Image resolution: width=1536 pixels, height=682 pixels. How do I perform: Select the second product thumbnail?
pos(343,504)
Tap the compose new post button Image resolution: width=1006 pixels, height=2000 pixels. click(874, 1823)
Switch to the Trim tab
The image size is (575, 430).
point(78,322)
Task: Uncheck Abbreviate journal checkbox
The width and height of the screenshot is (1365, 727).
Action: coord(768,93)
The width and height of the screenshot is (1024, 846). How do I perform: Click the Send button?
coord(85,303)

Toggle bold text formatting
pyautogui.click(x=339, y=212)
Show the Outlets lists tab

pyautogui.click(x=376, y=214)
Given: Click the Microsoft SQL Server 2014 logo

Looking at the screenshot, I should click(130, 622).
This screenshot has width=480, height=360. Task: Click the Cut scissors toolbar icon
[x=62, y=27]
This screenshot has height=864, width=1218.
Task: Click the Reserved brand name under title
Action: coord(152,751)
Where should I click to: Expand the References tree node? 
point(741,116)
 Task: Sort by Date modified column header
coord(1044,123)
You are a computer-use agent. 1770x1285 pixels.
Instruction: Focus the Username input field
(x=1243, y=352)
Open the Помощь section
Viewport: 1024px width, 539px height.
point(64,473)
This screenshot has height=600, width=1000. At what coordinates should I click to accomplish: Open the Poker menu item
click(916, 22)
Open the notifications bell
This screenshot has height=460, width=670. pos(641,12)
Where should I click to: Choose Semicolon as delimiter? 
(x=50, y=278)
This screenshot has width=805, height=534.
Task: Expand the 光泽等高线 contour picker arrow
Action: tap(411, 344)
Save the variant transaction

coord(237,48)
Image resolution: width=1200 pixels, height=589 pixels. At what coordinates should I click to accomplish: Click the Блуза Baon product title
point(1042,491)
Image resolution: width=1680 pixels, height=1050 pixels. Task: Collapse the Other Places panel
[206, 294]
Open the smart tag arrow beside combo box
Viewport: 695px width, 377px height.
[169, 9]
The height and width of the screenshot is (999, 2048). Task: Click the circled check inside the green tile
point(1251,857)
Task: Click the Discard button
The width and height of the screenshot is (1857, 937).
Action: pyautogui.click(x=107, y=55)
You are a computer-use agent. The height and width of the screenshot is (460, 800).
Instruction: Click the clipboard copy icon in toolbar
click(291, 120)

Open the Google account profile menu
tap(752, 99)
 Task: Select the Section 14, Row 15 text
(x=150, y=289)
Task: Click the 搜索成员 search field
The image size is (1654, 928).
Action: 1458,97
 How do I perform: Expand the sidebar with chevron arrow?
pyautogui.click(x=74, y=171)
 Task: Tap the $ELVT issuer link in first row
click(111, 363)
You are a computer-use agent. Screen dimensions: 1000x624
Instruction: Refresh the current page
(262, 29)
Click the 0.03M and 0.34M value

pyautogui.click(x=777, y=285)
==================================================
__EXERCISE PROMPT__: Which lines run from the one containing "Task: Tap the $ELVT issuer link in first row" through the end of the material? Output them exactly.

__RESPONSE__:
 Task: Tap the $ELVT issuer link in first row
click(111, 363)
You are a computer-use agent. Screen dimensions: 1000x624
Instruction: Refresh the current page
(262, 29)
Click the 0.03M and 0.34M value

pyautogui.click(x=777, y=285)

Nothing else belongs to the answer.